[Collection entries]
>>>

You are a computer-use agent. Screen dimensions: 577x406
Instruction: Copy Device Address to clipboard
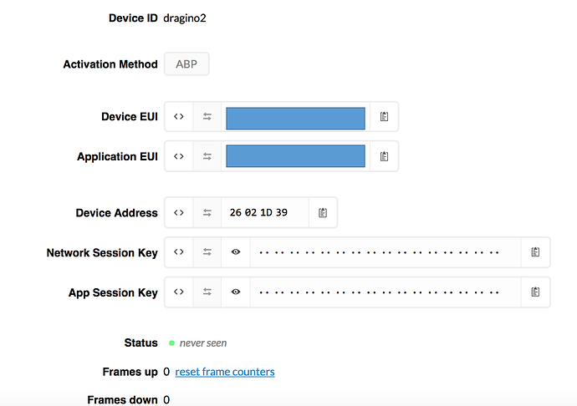323,212
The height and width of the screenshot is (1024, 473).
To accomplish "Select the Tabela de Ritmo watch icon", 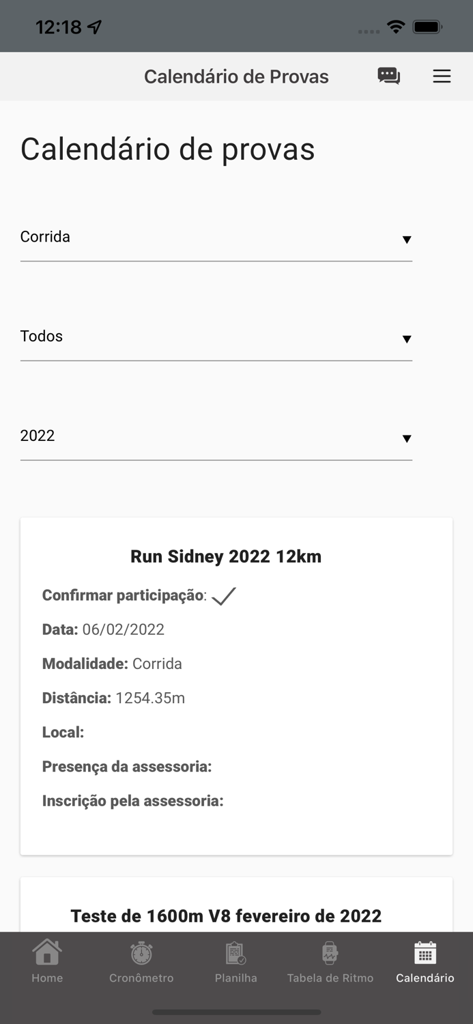I will pyautogui.click(x=330, y=952).

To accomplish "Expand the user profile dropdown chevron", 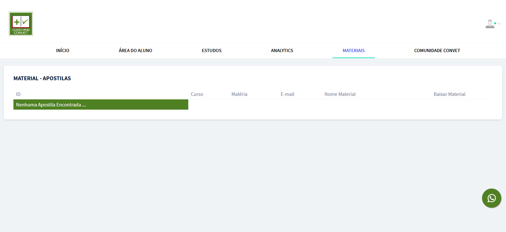I will 499,24.
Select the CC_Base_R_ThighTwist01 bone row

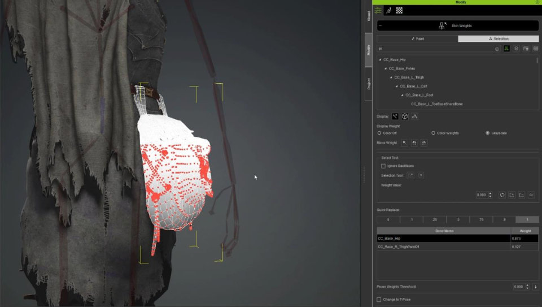pyautogui.click(x=457, y=247)
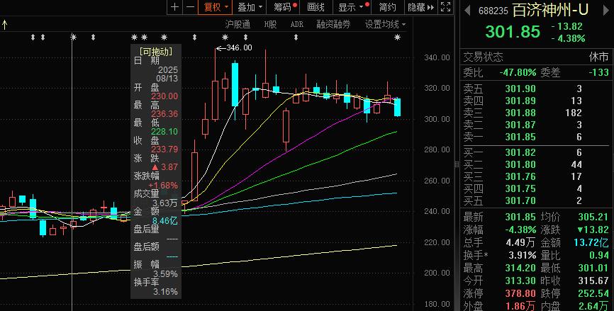Click the 可拖动 draggable info box header

(x=156, y=51)
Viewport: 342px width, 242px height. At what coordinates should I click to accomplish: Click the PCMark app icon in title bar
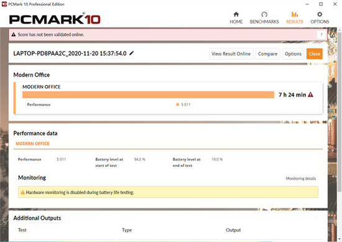point(4,4)

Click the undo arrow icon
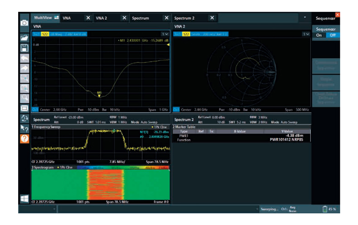click(24, 58)
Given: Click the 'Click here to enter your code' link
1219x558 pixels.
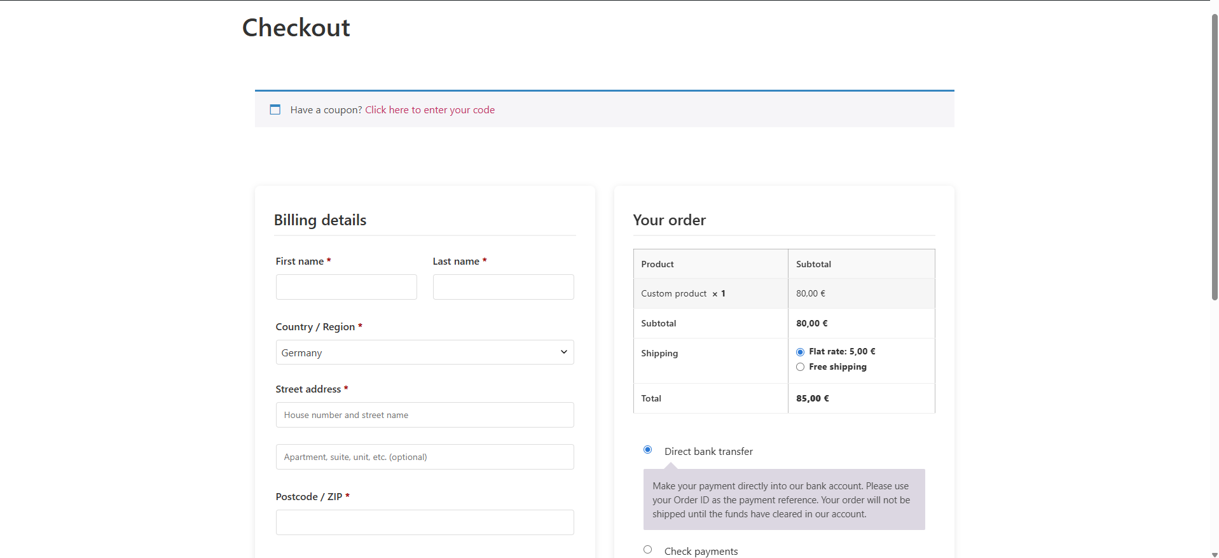Looking at the screenshot, I should tap(429, 110).
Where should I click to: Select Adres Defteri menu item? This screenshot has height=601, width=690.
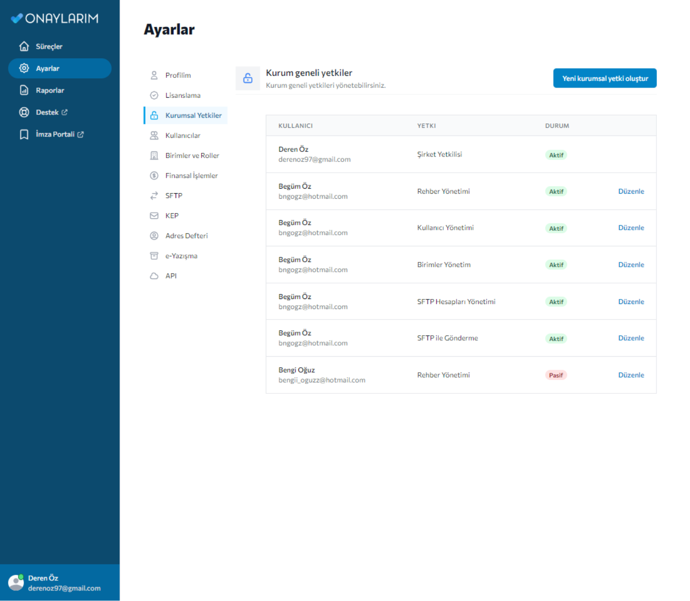[186, 236]
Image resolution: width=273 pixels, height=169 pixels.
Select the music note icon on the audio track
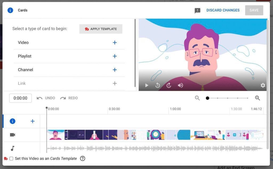(12, 148)
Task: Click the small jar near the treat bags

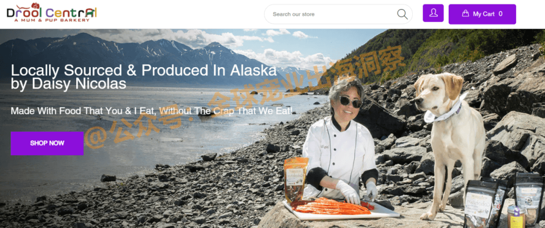Action: [516, 216]
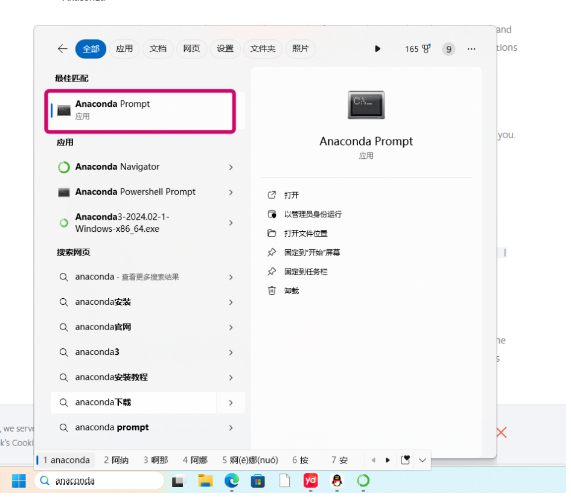Open Youdao Dictionary from the taskbar
Screen dimensions: 571x498
[310, 480]
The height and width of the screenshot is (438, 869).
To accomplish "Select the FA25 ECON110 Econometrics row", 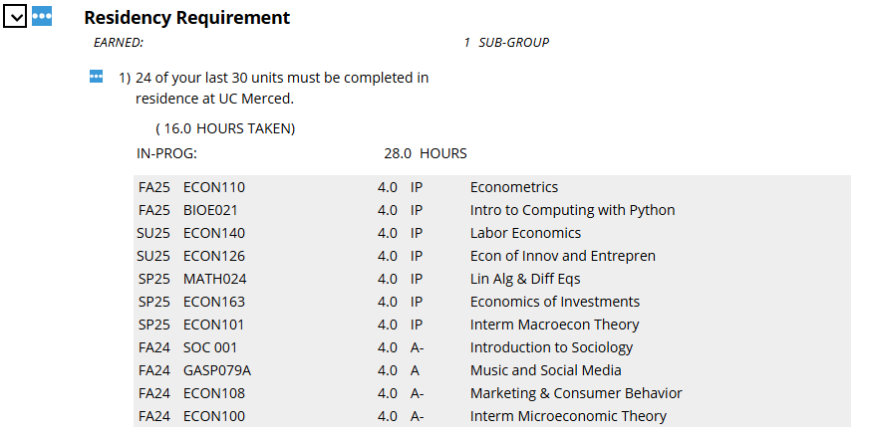I will coord(492,187).
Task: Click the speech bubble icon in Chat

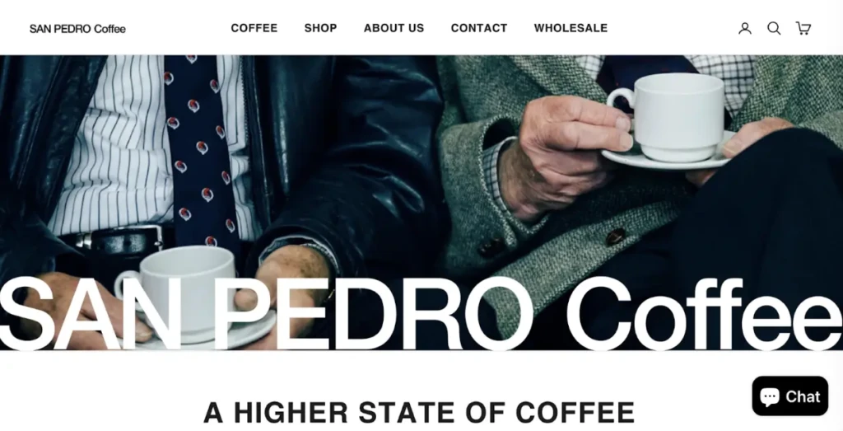Action: 770,397
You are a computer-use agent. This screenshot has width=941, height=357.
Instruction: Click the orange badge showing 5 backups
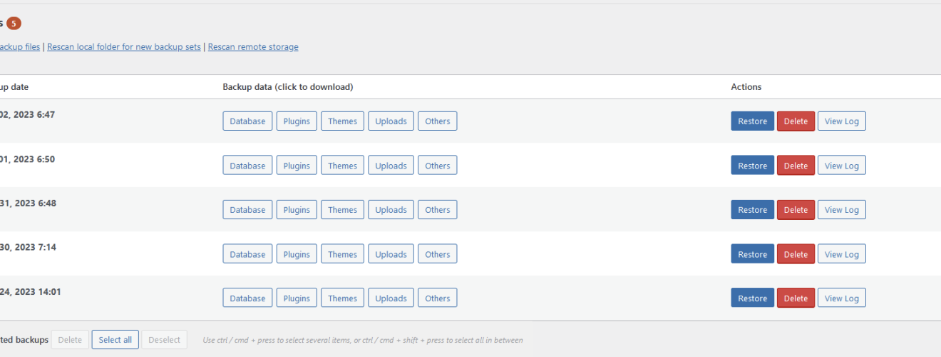tap(14, 24)
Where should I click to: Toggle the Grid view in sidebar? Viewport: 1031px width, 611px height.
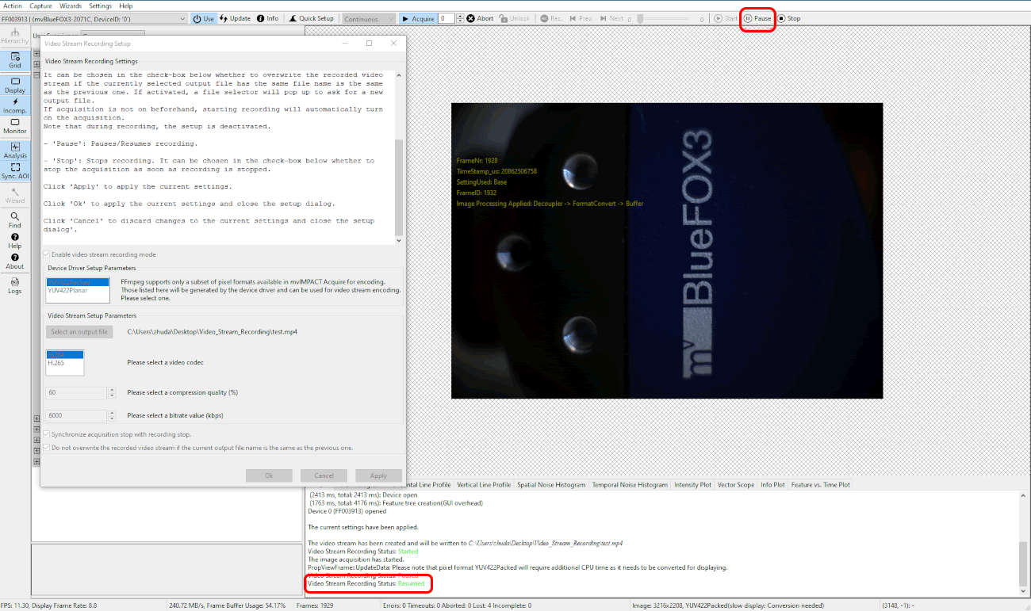(x=15, y=60)
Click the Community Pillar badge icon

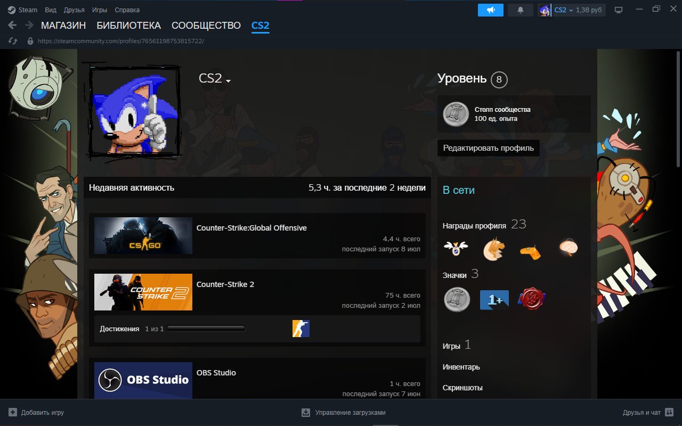pos(456,114)
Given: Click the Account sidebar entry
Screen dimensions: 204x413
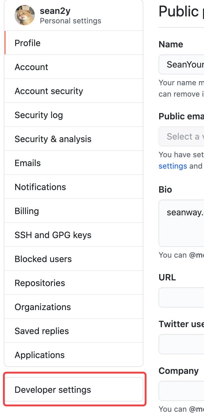Looking at the screenshot, I should (x=31, y=67).
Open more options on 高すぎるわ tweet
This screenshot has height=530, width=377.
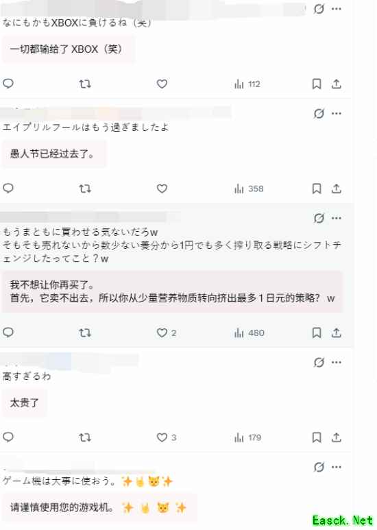[337, 362]
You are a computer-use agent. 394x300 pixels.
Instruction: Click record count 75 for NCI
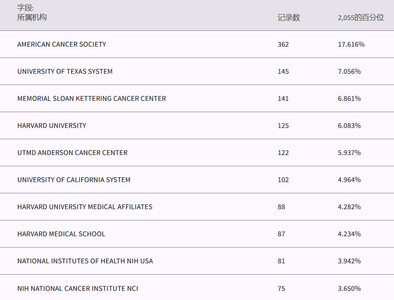pyautogui.click(x=281, y=288)
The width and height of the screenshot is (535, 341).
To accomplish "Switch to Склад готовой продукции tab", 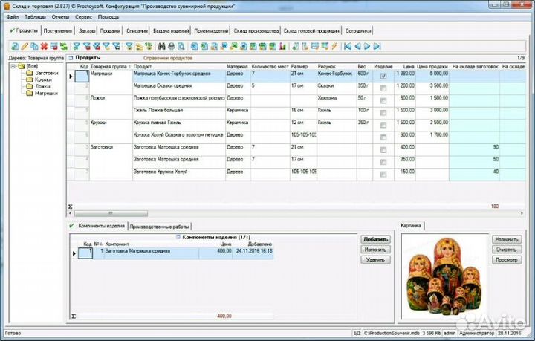I will pos(313,31).
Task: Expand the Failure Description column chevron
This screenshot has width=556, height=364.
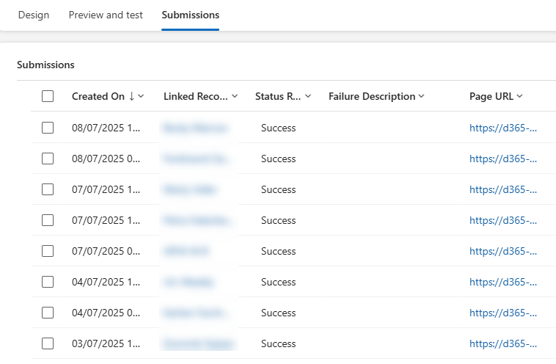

<<<

Retrieve each line of the data in which the word "agent" can be found.

You are a computer-use agent. Screen dimensions: 577x406
You are a computer-use agent. This screenshot has width=941, height=357.
You are a computer-use agent. 394x300 pixels.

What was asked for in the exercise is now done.